##### EXTRAIT DU DOCUMENT #####
De notre envoyée
spéciale Sara Daniel Le mois dernier, Ben Laden a passé la nuit ici. En
plein air, sur ce petit terre-plein qui domine les collines caillouteuses
de Beni Sar. Là-haut, le poste d’observation est exceptionnel. Au nord, on
a une vue plongeante sur les faubourgs de Kaboul et le mausolée d’Abel
Raman Khan. Au sud, on domine la route de Gardez, stratégique puisque le
ralliement des Pachtounes de la ville à Zaher Shah à sonné la retraite des
Arabes de la colline. Ce n’est pas un hasard si l’état-major d’Al-Qaida a
choisi d’établir son camp d’entraînement sur ce promontoire, qui devait
aussi servir aux talibans de deuxième ligne de front pour protéger Kaboul.
C’était aux alentours du 15 octobre. Arif, un Pachtoune de 23ans au sourire
doux, qui déclare appartenir encore aujourd’hui à Al-Qaida, ne se souvient
plus exactement de la date. Ce jour-là, le mollah Abdulaziz, qui commande
le camp de Beni Sar, a donné l’ordre aux 750 Arabes et aux 15 Afghans qui
se battaient là de boucler les collines à cinq kilomètres à la ronde.
Abdulaziz, c’est l’un des bras droits du munafaqueen, le mollah Omar,
alors personne ne discute ses ordres. Ce soir-là, à 8 heures, Arif était à
son poste lorsqu’il a vu les voitures tout-terrain aux vitres teintées
prendre d’assaut la colline, les 120 gardes du corps de Ben Laden sortir
des voitures et se déployer en trois arcs de cercle. «Des Arabes, il en
venait tout le temps de l’étranger, du Liban, du Qatar, de l’Arabie
Saoudite. Alors nous ne nous sommes pas douté qu’il s’agissait de lui», soupire
le jeune homme, déçu d’avoir raté son héros. Ben Laden avait annoncé à
Abdulaziz qu’il partirait le lendemain à 8heures. Sans prévenir personne,
il a changé ses plans et pris la route à 5heures, juste après la prière.
#####
◆ ÉNONCÉ DU PROBLÈME A
Selon le reportage sur le camp de Beni Sar, à quelle heure Ben Laden a-t-il finalement pris la route ?
##### ENTRÉES EXTRAITES #####
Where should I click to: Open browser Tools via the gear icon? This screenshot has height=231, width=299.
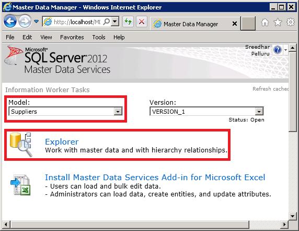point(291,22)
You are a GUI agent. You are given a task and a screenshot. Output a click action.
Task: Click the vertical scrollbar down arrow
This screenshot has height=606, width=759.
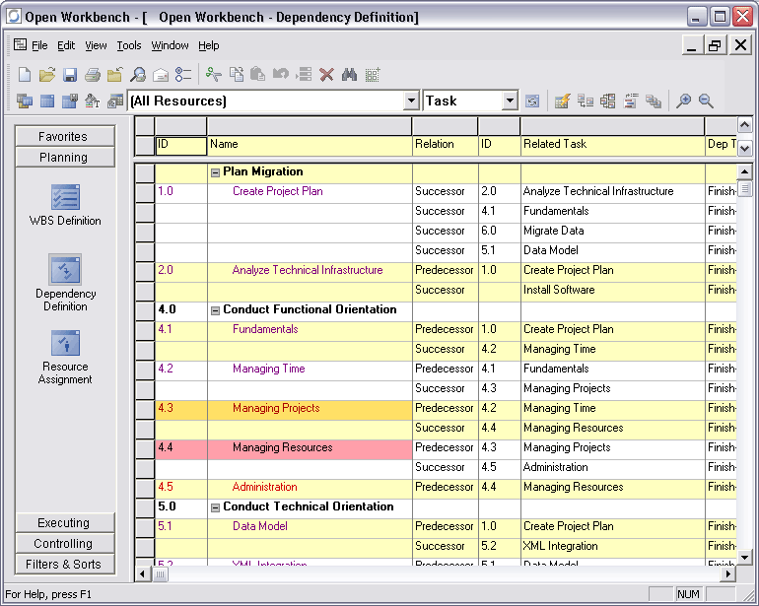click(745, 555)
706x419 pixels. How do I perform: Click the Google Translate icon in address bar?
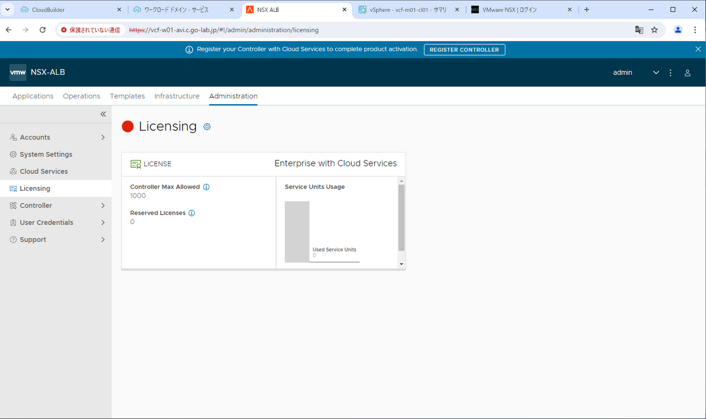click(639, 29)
#####
##### ENTRÉES EXTRAITES #####
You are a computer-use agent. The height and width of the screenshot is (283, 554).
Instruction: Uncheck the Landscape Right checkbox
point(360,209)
#####
##### ENTRÉES EXTRAITES #####
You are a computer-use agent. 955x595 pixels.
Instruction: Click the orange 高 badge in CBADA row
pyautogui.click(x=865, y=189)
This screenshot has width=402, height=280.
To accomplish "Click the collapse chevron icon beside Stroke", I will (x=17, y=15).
#####
◆ ÉNONCÉ DU PROBLÈME B
Dans les rangées, mettez sous forme de liste JSON de chaînes, une par ligne et sans lignes vides, les lignes qui commencent à celle contenant "You are a computer-use agent. The" et s'arrêtent après celle contenant "point(360,209)".

◆ SOLUTION PROPOSÉE A
À 5 heures, juste après la prière.

◆ SOLUTION PROPOSÉE B
[
  "You are a computer-use agent. The height and width of the screenshot is (283, 554).",
  "Instruction: Uncheck the Landscape Right checkbox",
  "point(360,209)"
]